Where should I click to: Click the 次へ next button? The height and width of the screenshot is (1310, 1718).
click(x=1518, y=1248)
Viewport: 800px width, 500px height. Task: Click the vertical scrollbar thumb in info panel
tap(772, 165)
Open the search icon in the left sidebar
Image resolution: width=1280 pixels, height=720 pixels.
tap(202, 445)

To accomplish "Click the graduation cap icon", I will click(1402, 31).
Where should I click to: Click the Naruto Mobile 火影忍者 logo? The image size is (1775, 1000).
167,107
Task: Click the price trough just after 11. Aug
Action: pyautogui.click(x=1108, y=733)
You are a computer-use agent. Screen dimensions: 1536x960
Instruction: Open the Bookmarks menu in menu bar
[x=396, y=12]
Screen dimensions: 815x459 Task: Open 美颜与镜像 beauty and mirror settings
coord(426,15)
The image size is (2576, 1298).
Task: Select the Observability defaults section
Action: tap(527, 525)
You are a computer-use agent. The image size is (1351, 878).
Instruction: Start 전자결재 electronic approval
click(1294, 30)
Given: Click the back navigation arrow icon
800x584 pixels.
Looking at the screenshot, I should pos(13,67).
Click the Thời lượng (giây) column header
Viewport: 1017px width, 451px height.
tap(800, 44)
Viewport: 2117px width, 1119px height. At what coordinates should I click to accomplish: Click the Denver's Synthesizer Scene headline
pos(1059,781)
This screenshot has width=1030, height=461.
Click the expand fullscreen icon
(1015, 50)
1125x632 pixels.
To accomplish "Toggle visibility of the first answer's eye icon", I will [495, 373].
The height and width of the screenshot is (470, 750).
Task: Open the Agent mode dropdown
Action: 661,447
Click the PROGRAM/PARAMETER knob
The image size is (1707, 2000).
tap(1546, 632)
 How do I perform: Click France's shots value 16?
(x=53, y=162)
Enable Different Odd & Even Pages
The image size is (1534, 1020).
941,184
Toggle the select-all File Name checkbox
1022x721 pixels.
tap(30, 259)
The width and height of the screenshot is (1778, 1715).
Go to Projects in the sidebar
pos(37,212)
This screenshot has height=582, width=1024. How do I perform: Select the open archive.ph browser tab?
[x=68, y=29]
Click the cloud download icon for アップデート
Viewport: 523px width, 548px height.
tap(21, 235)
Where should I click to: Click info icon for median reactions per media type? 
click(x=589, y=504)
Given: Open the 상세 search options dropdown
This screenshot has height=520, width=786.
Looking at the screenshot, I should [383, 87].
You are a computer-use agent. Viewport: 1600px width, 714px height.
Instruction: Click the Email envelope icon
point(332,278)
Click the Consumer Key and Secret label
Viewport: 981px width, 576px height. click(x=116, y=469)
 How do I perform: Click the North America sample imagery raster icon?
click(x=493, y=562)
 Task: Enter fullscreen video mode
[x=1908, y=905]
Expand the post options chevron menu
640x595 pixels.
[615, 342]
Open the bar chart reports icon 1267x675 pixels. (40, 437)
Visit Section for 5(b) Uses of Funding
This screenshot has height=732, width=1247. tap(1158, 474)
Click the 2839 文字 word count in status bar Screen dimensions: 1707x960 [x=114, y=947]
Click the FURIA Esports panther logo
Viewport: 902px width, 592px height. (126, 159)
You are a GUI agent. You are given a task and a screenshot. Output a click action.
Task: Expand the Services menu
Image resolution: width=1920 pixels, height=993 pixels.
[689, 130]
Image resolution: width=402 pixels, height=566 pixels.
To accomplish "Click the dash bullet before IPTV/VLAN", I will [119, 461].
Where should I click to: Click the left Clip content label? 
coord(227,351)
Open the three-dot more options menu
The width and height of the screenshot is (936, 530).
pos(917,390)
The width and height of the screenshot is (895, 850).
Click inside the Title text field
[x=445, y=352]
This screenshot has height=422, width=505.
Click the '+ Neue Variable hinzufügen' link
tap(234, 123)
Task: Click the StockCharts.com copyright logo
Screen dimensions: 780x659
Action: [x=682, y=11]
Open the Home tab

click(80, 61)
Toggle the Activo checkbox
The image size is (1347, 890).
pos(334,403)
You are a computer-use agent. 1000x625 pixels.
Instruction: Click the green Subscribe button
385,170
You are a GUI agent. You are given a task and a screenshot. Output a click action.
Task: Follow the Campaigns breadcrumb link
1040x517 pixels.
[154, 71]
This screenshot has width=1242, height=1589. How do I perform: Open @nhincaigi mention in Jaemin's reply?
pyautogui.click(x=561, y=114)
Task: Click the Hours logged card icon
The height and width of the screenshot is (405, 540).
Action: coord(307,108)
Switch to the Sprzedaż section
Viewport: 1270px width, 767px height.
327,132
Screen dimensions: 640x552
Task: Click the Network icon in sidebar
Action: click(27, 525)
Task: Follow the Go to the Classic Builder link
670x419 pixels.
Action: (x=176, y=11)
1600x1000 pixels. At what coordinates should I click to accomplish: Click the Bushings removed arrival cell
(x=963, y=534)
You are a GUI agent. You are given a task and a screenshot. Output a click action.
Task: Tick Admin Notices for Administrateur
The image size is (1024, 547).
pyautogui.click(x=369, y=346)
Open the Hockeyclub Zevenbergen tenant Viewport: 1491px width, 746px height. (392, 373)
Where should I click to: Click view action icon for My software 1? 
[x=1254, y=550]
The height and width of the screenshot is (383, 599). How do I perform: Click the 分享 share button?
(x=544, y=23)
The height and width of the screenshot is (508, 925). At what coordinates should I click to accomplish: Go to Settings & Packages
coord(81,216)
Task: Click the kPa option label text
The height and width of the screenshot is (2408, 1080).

WHAT THIS TASK INVOLVES. Each line above should appear again, reproduced exactly.

RESPONSE AREA.
Where should I click to: Click the 次へ next button? The height and width of the screenshot is (1310, 1718).
click(x=1518, y=1248)
Viewport: 800px width, 500px height. Task: Click the vertical scrollbar thumb in info panel
tap(772, 165)
Open the search icon in the left sidebar
Image resolution: width=1280 pixels, height=720 pixels.
tap(202, 445)

To accomplish "Click the graduation cap icon", I will click(1402, 31).
Where should I click to: Click the Naruto Mobile 火影忍者 logo? The image size is (1775, 1000).
167,107
Task: Click the price trough just after 11. Aug
Action: pyautogui.click(x=1108, y=733)
You are a computer-use agent. Screen dimensions: 1536x960
Instruction: Open the Bookmarks menu in menu bar
[x=396, y=12]
Screen dimensions: 815x459 Task: Open 美颜与镜像 beauty and mirror settings
coord(426,15)
The image size is (2576, 1298).
Task: Select the Observability defaults section
Action: tap(527, 525)
You are a computer-use agent. The image size is (1351, 878).
Instruction: Start 전자결재 electronic approval
click(1294, 30)
Given: Click the back navigation arrow icon
800x584 pixels.
Looking at the screenshot, I should pos(13,67).
Click the Thời lượng (giây) column header
Viewport: 1017px width, 451px height.
tap(800, 44)
Viewport: 2117px width, 1119px height. At what coordinates should I click to accomplish: Click the Denver's Synthesizer Scene headline
pos(1059,781)
This screenshot has width=1030, height=461.
Click the expand fullscreen icon
(1015, 50)
1125x632 pixels.
To accomplish "Toggle visibility of the first answer's eye icon", I will [495, 373].
The height and width of the screenshot is (470, 750).
Task: Open the Agent mode dropdown
Action: 661,447
Click the PROGRAM/PARAMETER knob
The image size is (1707, 2000).
tap(1546, 632)
 How do I perform: Click France's shots value 16?
(x=53, y=162)
Enable Different Odd & Even Pages
The image size is (1534, 1020).
941,184
Toggle the select-all File Name checkbox
1022x721 pixels.
tap(30, 259)
The width and height of the screenshot is (1778, 1715).
Go to Projects in the sidebar
pos(37,212)
This screenshot has height=582, width=1024. How do I perform: Select the open archive.ph browser tab?
[x=68, y=29]
Click the cloud download icon for アップデート
Viewport: 523px width, 548px height.
tap(21, 235)
Where should I click to: Click info icon for median reactions per media type? 
click(x=589, y=504)
Given: Open the 상세 search options dropdown
This screenshot has height=520, width=786.
Looking at the screenshot, I should [383, 87].
You are a computer-use agent. Viewport: 1600px width, 714px height.
Instruction: Click the Email envelope icon
point(332,278)
Click the Consumer Key and Secret label
Viewport: 981px width, 576px height. click(x=116, y=469)
 How do I perform: Click the North America sample imagery raster icon?
click(x=493, y=562)
 Task: Enter fullscreen video mode
[x=1908, y=905]
Expand the post options chevron menu
640x595 pixels.
[615, 342]
Open the bar chart reports icon 1267x675 pixels. (40, 437)
Visit Section for 5(b) Uses of Funding
This screenshot has height=732, width=1247. tap(1158, 474)
Click the 2839 文字 word count in status bar Screen dimensions: 1707x960 [x=114, y=947]
Click the FURIA Esports panther logo
Viewport: 902px width, 592px height. (126, 159)
You are a GUI agent. You are given a task and a screenshot. Output a click action.
Task: Expand the Services menu
Image resolution: width=1920 pixels, height=993 pixels.
[689, 130]
Image resolution: width=402 pixels, height=566 pixels.
To accomplish "Click the dash bullet before IPTV/VLAN", I will [119, 461].
Where should I click to: Click the left Clip content label? 
coord(227,351)
Open the three-dot more options menu
The width and height of the screenshot is (936, 530).
pos(917,390)
The width and height of the screenshot is (895, 850).
Click inside the Title text field
[x=445, y=352]
This screenshot has height=422, width=505.
Click the '+ Neue Variable hinzufügen' link
tap(234, 123)
Task: Click the StockCharts.com copyright logo
Screen dimensions: 780x659
Action: [x=682, y=11]
Open the Home tab

click(80, 61)
Toggle the Activo checkbox
The image size is (1347, 890).
pos(334,403)
You are a computer-use agent. 1000x625 pixels.
Instruction: Click the green Subscribe button
385,170
You are a GUI agent. You are given a task and a screenshot. Output a click action.
Task: Follow the Campaigns breadcrumb link
1040x517 pixels.
[154, 71]
This screenshot has width=1242, height=1589. How do I perform: Open @nhincaigi mention in Jaemin's reply?
pyautogui.click(x=561, y=114)
Task: Click the Hours logged card icon
The height and width of the screenshot is (405, 540).
Action: coord(307,108)
Switch to the Sprzedaż section
Viewport: 1270px width, 767px height.
327,132
Screen dimensions: 640x552
Task: Click the Network icon in sidebar
Action: click(27, 525)
Task: Follow the Go to the Classic Builder link
670x419 pixels.
Action: (x=176, y=11)
1600x1000 pixels. At what coordinates should I click to accomplish: Click the Bushings removed arrival cell
(x=963, y=534)
You are a GUI agent. You are given a task and a screenshot. Output a click action.
Task: Tick Admin Notices for Administrateur
The image size is (1024, 547).
pyautogui.click(x=369, y=346)
Open the Hockeyclub Zevenbergen tenant Viewport: 1491px width, 746px height. (392, 373)
Where should I click to: Click view action icon for My software 1? 
[x=1254, y=550]
The height and width of the screenshot is (383, 599). How do I perform: Click the 分享 share button?
(x=544, y=23)
The height and width of the screenshot is (508, 925). At what coordinates should I click to accomplish: Go to Settings & Packages
coord(81,216)
Task: Click the kPa option label text
The height and width of the screenshot is (2408, 1080).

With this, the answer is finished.